ASSIGNMENT
Each entry should be quoted word for word, including every mark of punctuation.

Content starts

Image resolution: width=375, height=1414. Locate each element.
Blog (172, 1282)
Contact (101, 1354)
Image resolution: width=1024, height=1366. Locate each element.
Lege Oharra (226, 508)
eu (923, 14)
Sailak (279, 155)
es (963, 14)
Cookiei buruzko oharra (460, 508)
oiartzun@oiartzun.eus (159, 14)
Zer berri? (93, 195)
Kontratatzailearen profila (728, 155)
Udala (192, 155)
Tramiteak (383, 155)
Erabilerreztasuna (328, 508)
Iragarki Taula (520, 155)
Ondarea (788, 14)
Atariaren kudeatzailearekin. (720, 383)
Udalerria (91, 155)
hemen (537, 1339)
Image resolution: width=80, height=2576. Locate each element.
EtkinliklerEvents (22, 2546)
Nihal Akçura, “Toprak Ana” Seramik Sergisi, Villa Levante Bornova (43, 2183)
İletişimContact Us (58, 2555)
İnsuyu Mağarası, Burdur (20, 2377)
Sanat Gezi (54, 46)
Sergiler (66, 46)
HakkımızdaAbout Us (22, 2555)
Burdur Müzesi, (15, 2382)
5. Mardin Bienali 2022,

Content ends

FINISHED EXERCISE
Image resolution: width=375, height=1414. Locate each element.
Blog (172, 1282)
Contact (101, 1354)
Image resolution: width=1024, height=1366. Locate each element.
Lege Oharra (226, 508)
eu (923, 14)
Sailak (279, 155)
es (963, 14)
Cookiei buruzko oharra (460, 508)
oiartzun@oiartzun.eus (159, 14)
Zer berri? (93, 195)
Kontratatzailearen profila (728, 155)
Udala (192, 155)
Tramiteak (383, 155)
Erabilerreztasuna (328, 508)
Iragarki Taula (520, 155)
Ondarea (788, 14)
Atariaren kudeatzailearekin. (720, 383)
Udalerria (91, 155)
hemen (537, 1339)
Image resolution: width=80, height=2576. Locate each element.
EtkinliklerEvents (22, 2546)
Nihal Akçura, “Toprak Ana” Seramik Sergisi, Villa Levante Bornova (43, 2183)
İletişimContact Us (58, 2555)
İnsuyu Mağarası, Burdur (20, 2377)
Sanat Gezi (54, 46)
Sergiler (66, 46)
HakkımızdaAbout Us (22, 2555)
Burdur Müzesi, (15, 2382)
5. Mardin Bienali 2022,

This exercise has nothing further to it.